The Hero amiibo: How will he perform in tournaments?

The Hero amiibo has not been announced or released. This article is written from the perspective of an educated guess.

I’ve made a speculation video covering the DLC amiibo several months back. While I figure my opinions have shifted a bit from the original video, it’s still worth a watch!

The AI

There is never any way to know for sure how an amiibo is going to play until the AI is patched into the game. No Fighters Pass amibo has had their AI patched in as of 7.0.1. At this point, our best bet is to go off of what we know about amiibo AI in general.

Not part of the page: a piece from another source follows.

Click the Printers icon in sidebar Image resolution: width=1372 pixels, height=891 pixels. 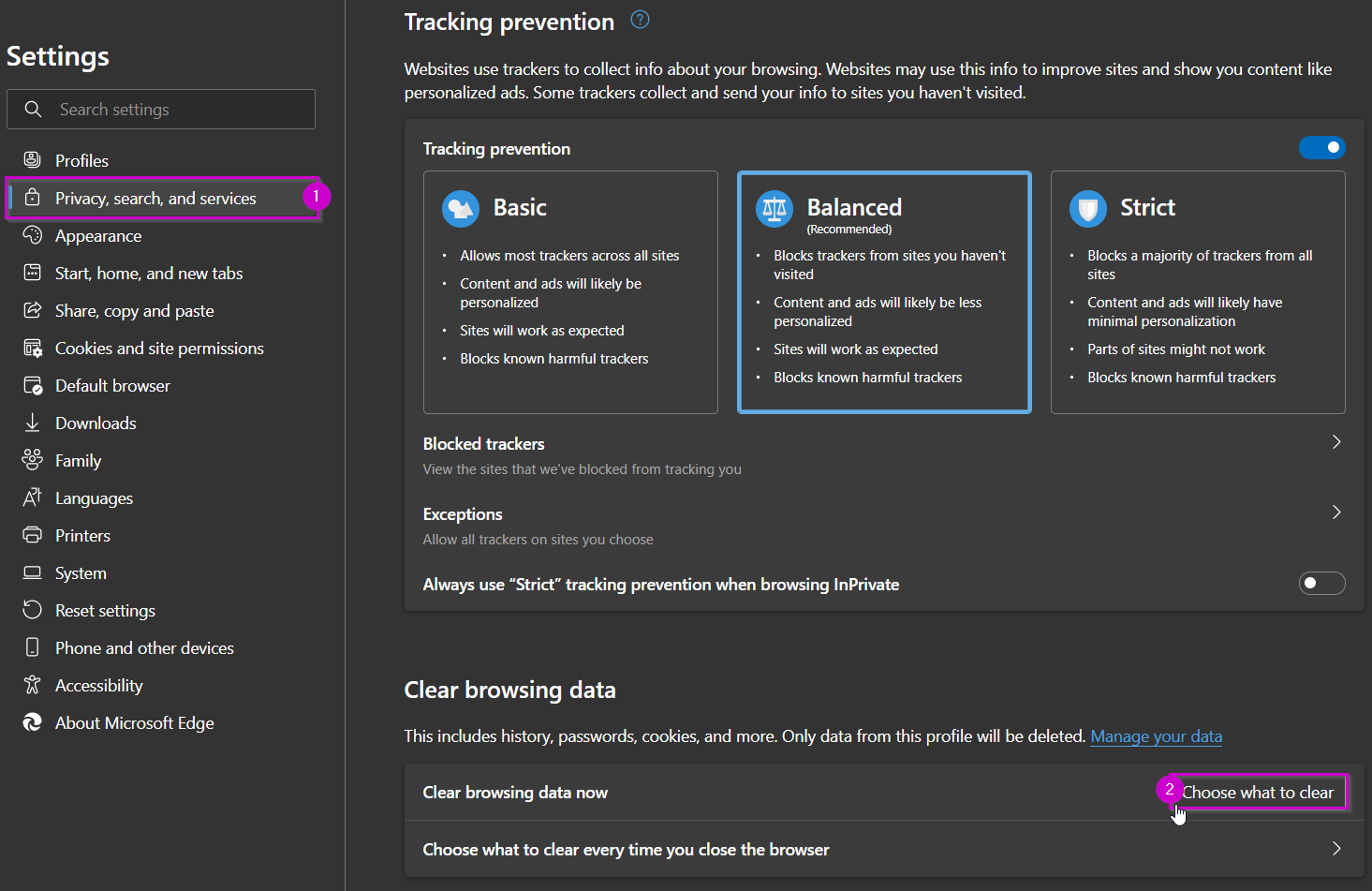[x=33, y=535]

There’s a few things to keep in mind:

  • Amiibo can’t combo (although amiibo that were programmed specifically for Ultimate sometimes have combos built-in)
  • Amiibo often don’t know to shield projectiles, but also don’t know how to use them sometimes
  • Amiibo don’t use counters, or moves that can be charged and then released with a second input (for example, Hero’s Kafrizz)
  • Amiibo will sometimes excessively repeat a particular move, and that behavior will often crush their entire potential. This usually can’t be fixed, just avoided.
  • Amiibo are frame-perfect and pixel-perfect, especially when it comes to recoveries.

Hero is a good fit for amiibo, as far as AI potential goes. He could be quite effective with his Kazap and other wide-reaching moves, especially when taking into account that amiibo have perfect knowledge of their hitboxes. That’s not his biggest strength, though.

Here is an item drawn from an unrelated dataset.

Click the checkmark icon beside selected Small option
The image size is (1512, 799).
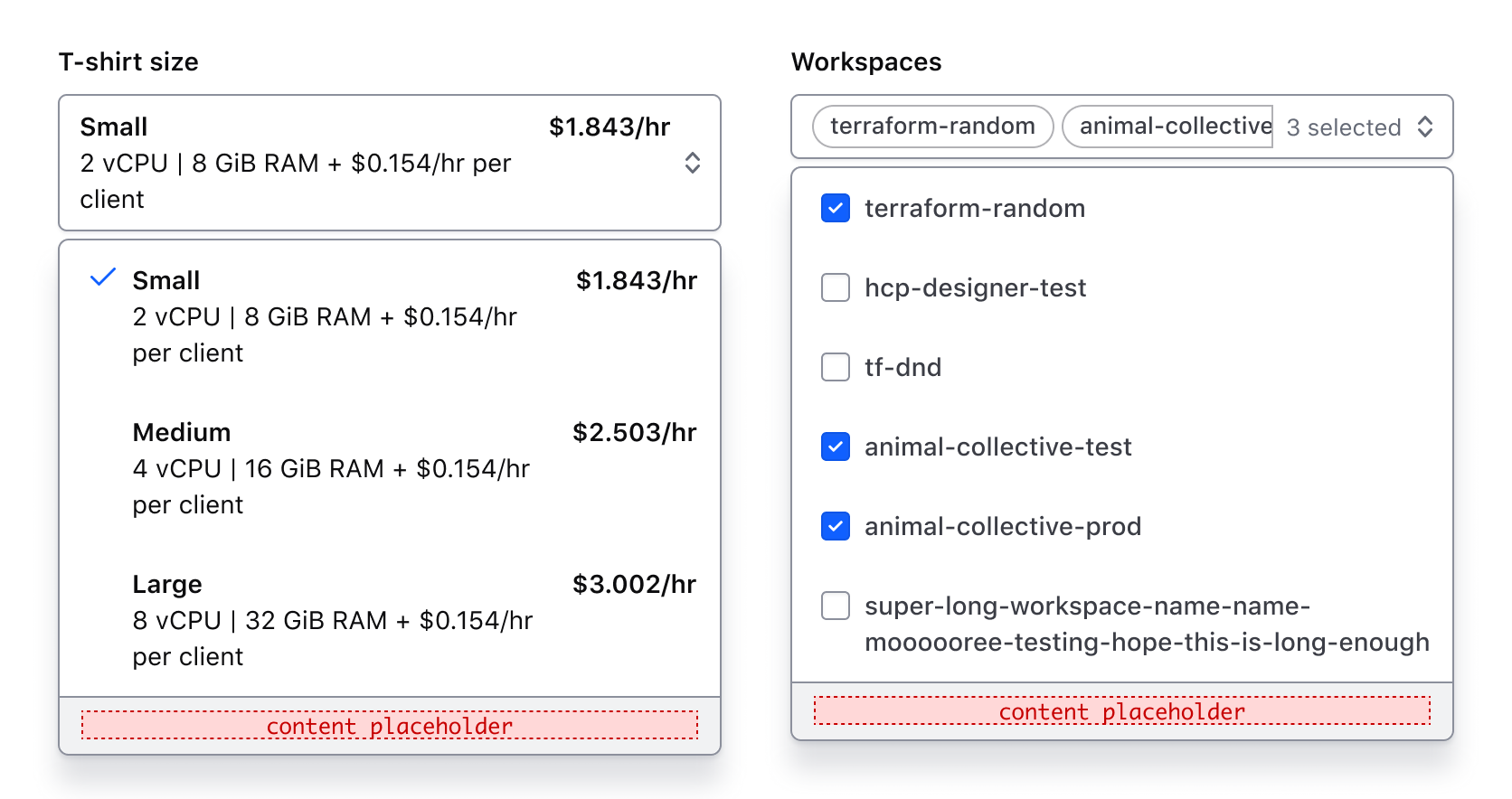102,278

Because amiibo are frame-perfect and pixel-perfect, Hero’s Command Selection could be his biggest asset by far: it takes one frame to move the arrow one slot, so in three frames a Hero amiibo can have selected an effective move, on the fourth frame it can bring it out, and then in another few frames the move will have come out. Imagine what that could do with Thwack. Or Zoom. Or Whack. Or Kaboom, or Magic Burst, or Snooze.

We also know from some amiibo AI hacking that not only will the amiibo probably use the menu frame-perfectly (unless Nintendo changes the AI to be slower in the final product), it has perfect knowledge of the hitboxes of each of its moves. So if it uses something, that move will almost always connect. That hacking also indicates that Hero will manage his MP fairly effectively, and not run out. And no, it doesn’t use Kamikaze.

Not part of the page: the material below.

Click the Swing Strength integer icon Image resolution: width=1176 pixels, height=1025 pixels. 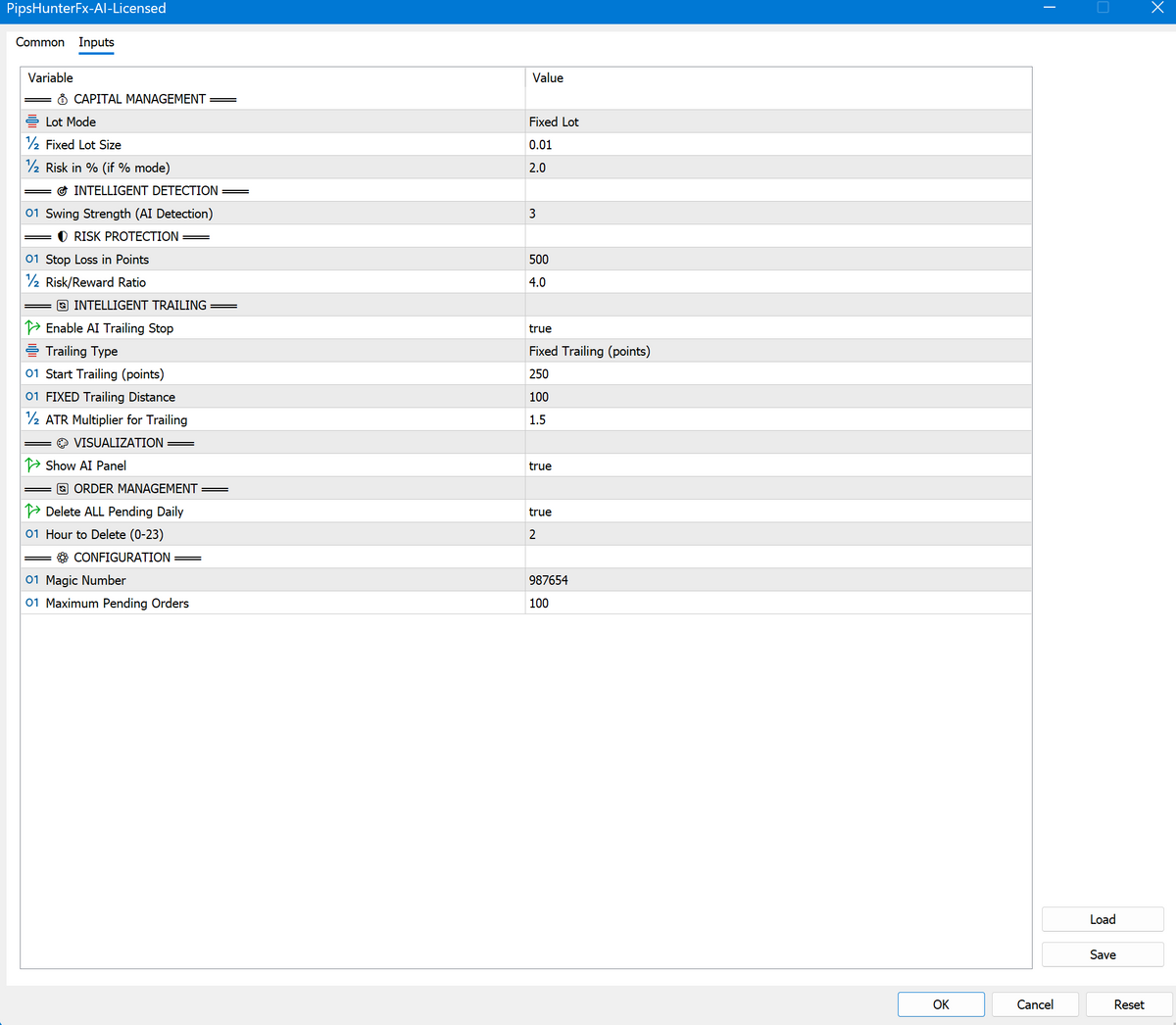(32, 214)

Hero’s AI will probably have some flaws, though. I don’t expect it’ll use Kafrizz properly – for some reason, moves like Charge Shot that get charged, and then released at a later time with a second input just never work with amiibo. They’ll charge it, but never release it. In addition, it may have issues with recovery, as the amiibo could perceivably only charge up to Woosh, or use the move as an attack.

The character

Hero is a killer profile of a good amiibo. He’s a middle-heavyweight with good KO power and the ability to randomly hit Critical Hits. The AI doesn’t have any combo tools to distract him save for up air, and possibly a few loosely-connected hits out of grab. His aerials are large and hit with reasonable power, and his smash attacks hit like a truck, but they’re slow. He’s got plenty of single-hit KO moves.

Hero’s recovery will likely be incredible, second only to Bowser or Olimar. If the AI uses it correctly, or uses Zoom frame-perfectly, gimping Hero might not be much of an option. Taking into consideration the likely outcome that the AI will properly manage MP, it seems doubtful that Hero would have a problem recovering at all.

Command Selection itself may be too much for any one amiibo to contain, but the second RNG element of Critical Hits is absolutely silly. Any match could turn around immediately because of a simple dice roll, regardless of how well the amiibo is trained.

The final probable benefit for Hero is the amiibo innate boost. Amiibo do more damage and take less damage than normal opponents naturally, but it’s unknown how this would affect MP regeneration. If history is any indicator, it’ll probably be a small buff.

Hero’s playstyle likely ought to revolve around simple aggression and just connecting as many hits as possible. He’s got the kit to crush everything with ease, it will all come down to AI.

The issues

Hero is juggleable, and might be threatened by amiibo like Pichu or Sheik. I don’t expect they’ll be a major threat, but Pichu has a tendency to pose a problem to heavies, particularly Bowser.

That’s… really it.

The advantages

Everything Hero touches turns to damage. His aerials deal significant damage, his tilts and smash attacks do too, and his specials are the same story told a third time. Once he’s built up damage, he can kill anything that moves. Hero has all of the advantages, and almost no disadvantages.

The placement prediction

There’s several amiibo tier lists going around, so it’s difficult to determine after-the-fact how accurate this prediction will be. Of course, we’re ignoring any built-in amiibo behaviors that may come packaged with the AI (as is the case with many post-Smash 4 amiibo AIs), as those are unpredictable and completely up to the intoxication levels of the Nintendo programmers. My prediction for the Hero amiibo, in a reasonable and fairly objective tier list, is…

S tier. If Hero has major AI issues, it could take him to B+, but short of something crippling, I think he’s headed for S tier.